[Opening Extracted records section]

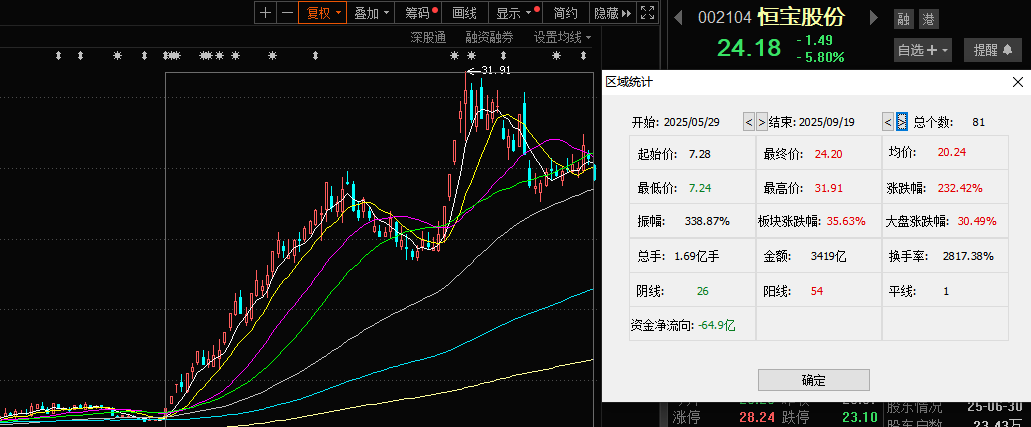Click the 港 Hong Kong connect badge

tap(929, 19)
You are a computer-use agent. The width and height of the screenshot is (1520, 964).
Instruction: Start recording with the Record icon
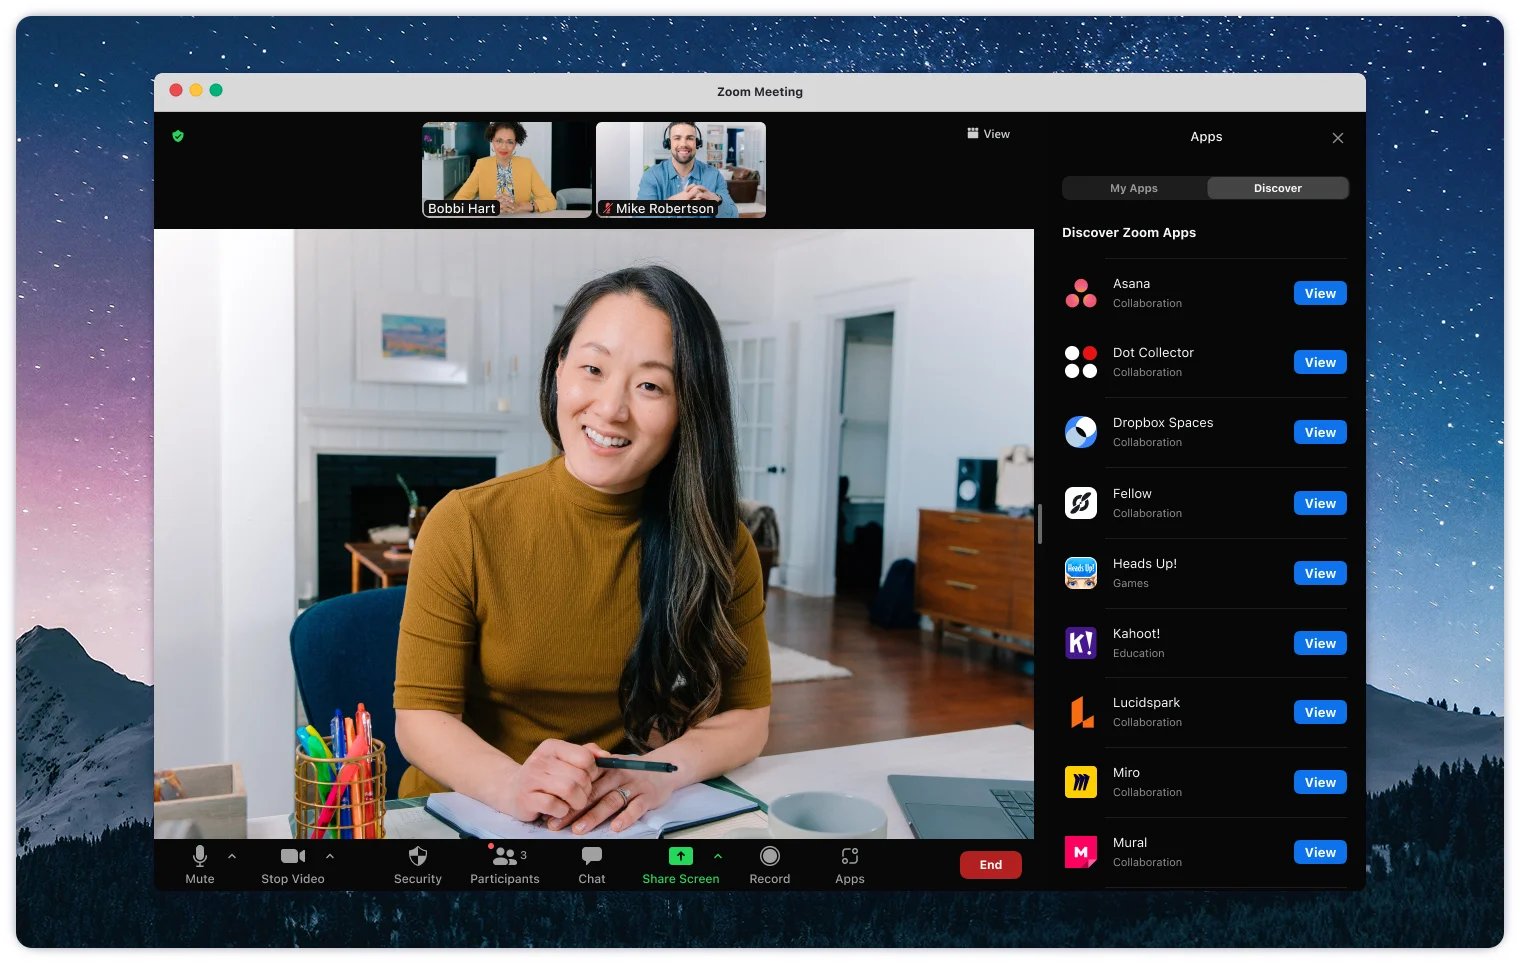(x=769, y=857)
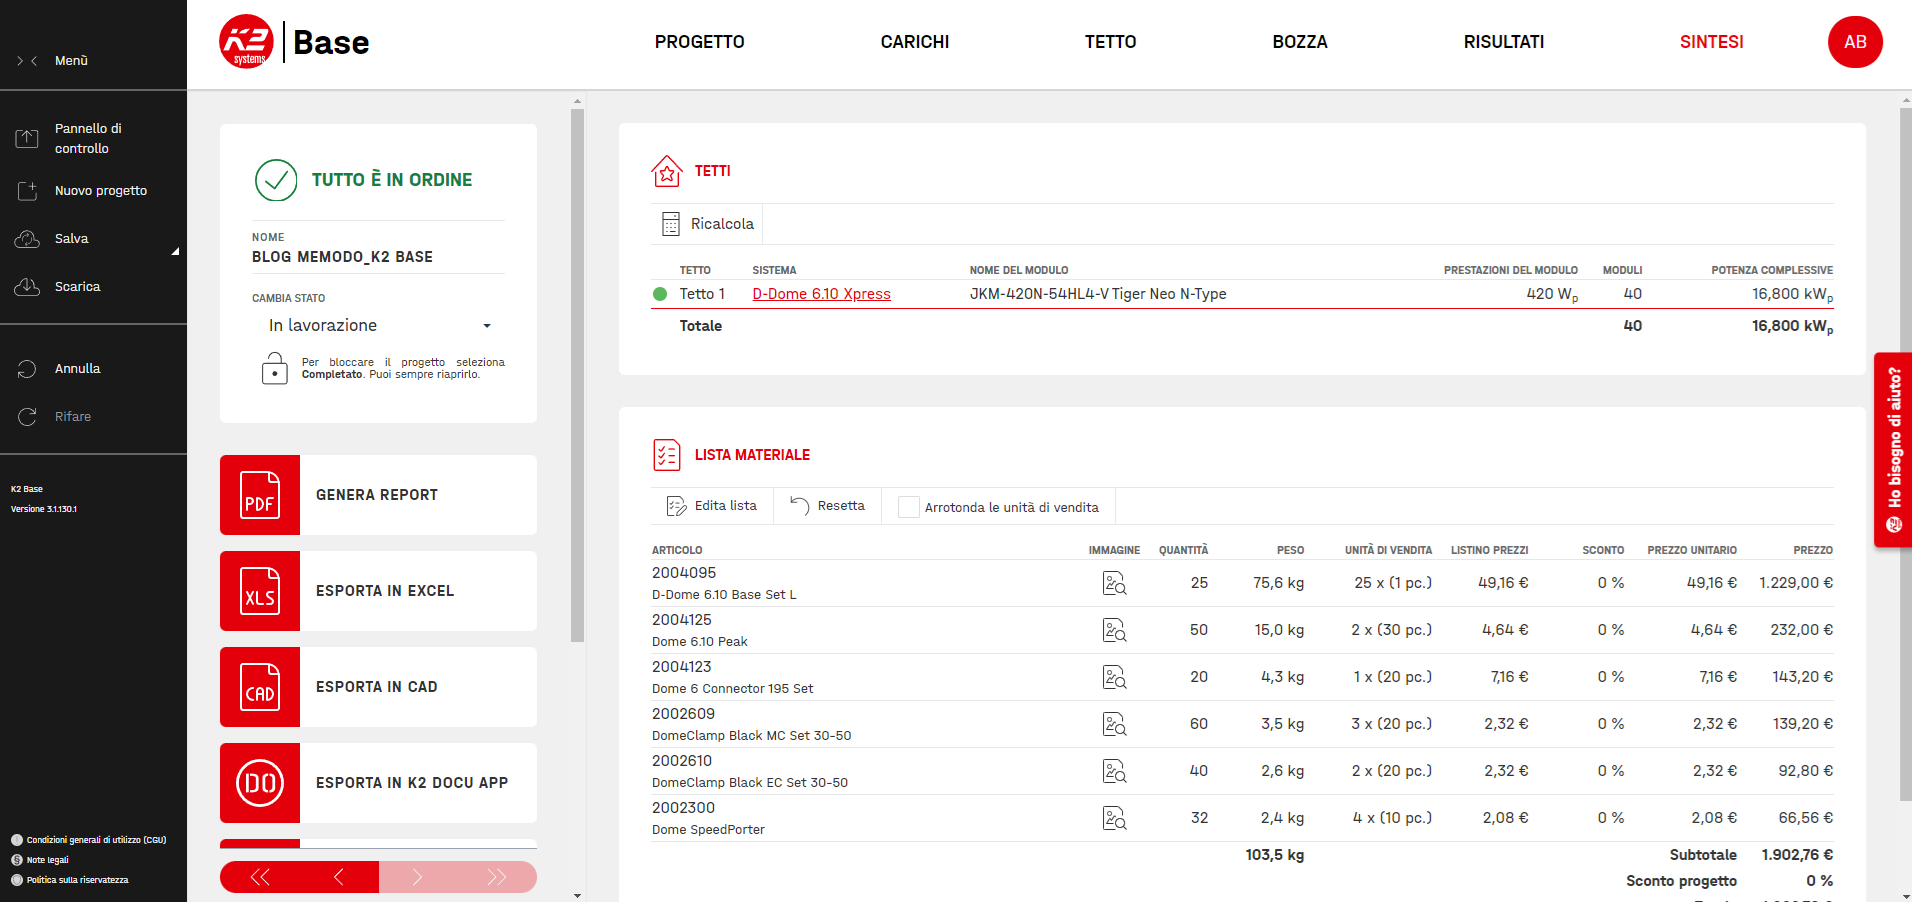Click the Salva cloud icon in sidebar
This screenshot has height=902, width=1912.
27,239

[Closing Extracted records section]

Requirement — Omit all pictures and write out, exactly, only the lines from the line containing "You are a computer-use" through the last line of the entries above.

Task answer —
You are a computer-use agent. The width and height of the screenshot is (1520, 964).
Instruction: Start recording with the Record icon
(x=769, y=857)
Click the Salva cloud icon in sidebar
This screenshot has height=902, width=1912.
27,239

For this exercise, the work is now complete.